NOTE This code won't work at the application level. It directly addresses memory at 0xB8000 which will result in a segfault at the application level. This code must be part of an OS or an application in a not-so-secure operating system like DOS, where applications can directly address any part of memory.
This is some simple code which facilitates the printing of strings, without needing to use an interrupt like
int 0x10. This gives you the foundations so that you can better customise aspects of how printing is done, so that you can, say, make special control characters or speed it up by reading and writing 32 or 64 bits at a time. I've pulled this code up from the remnants of the OS project that I ditched.
This code is simple enough (and has enough comments) that it should explain itself, but I'll highlight some quick points about how VGA text memory is organised at 0xB8000. For each of the 2000 characters on a 80x25 text screen, there are two bytes; the first byte is for the ASCII value of the character, and the second byte is the colour code for the character. This snippet uses the classic white-on-black as a hard-coded value for all character colours
This means that for each row on the screen (80 columns), there are 160 bytes allocated. Hence when we encounter a carriage return in the string, we simply add 160 to the offset in VGA memory for the next byte to be printed.
The LF handler is what confuses most people.
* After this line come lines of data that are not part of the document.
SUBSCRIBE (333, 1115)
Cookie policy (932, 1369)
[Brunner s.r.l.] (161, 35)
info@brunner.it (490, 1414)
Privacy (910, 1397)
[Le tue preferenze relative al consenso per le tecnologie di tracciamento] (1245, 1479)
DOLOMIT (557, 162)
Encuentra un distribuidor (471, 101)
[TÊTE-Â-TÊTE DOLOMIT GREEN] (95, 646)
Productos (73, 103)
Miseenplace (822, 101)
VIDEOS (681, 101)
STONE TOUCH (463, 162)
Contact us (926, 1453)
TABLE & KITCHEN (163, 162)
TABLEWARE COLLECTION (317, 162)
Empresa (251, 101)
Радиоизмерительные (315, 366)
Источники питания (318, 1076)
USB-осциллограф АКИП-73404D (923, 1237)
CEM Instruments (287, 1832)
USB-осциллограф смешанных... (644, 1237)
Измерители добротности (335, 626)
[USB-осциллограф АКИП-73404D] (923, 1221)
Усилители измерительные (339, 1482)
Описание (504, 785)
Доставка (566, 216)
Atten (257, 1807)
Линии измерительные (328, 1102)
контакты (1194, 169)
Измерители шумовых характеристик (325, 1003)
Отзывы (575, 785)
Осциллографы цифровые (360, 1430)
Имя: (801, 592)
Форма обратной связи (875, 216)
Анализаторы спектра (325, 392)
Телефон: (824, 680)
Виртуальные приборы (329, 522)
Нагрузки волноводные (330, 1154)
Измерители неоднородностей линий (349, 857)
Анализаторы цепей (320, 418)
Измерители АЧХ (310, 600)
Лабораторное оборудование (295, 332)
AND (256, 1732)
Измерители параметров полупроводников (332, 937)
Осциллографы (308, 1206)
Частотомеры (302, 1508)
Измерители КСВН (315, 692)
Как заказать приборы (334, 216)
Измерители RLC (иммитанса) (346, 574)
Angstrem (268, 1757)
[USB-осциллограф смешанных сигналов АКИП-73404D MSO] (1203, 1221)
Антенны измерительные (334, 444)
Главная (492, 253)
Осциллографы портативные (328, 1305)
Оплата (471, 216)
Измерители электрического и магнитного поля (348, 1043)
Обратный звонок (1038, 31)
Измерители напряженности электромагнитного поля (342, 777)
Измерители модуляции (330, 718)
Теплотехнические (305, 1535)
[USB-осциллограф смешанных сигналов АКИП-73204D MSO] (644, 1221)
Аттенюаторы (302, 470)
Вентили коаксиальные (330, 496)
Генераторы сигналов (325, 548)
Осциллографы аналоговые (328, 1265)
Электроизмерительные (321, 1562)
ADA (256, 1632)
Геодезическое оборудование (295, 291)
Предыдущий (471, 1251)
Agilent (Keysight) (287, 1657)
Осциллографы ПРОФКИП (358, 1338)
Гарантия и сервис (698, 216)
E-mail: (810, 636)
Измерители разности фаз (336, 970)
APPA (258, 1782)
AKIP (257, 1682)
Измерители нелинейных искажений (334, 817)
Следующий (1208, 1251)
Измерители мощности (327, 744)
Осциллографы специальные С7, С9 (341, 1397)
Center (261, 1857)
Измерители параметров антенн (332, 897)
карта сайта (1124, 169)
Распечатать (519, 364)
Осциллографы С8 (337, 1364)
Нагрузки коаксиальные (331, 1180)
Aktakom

Here's a numerical example:
- The current VGA pointer is 400.
- We divide it by 160, resulting in an answer of 2 (remember that
divkeeps the remainder in a separate register from the answer)
- We multiply 160 by 2 (the answer to our division), giving 320 as the next place to write a byte
So all of a sudden, we've got a memory pointer that points to the start of the current line. Makes sense?
To use this, just point to a null-terminated string in DS:SI, then call this function.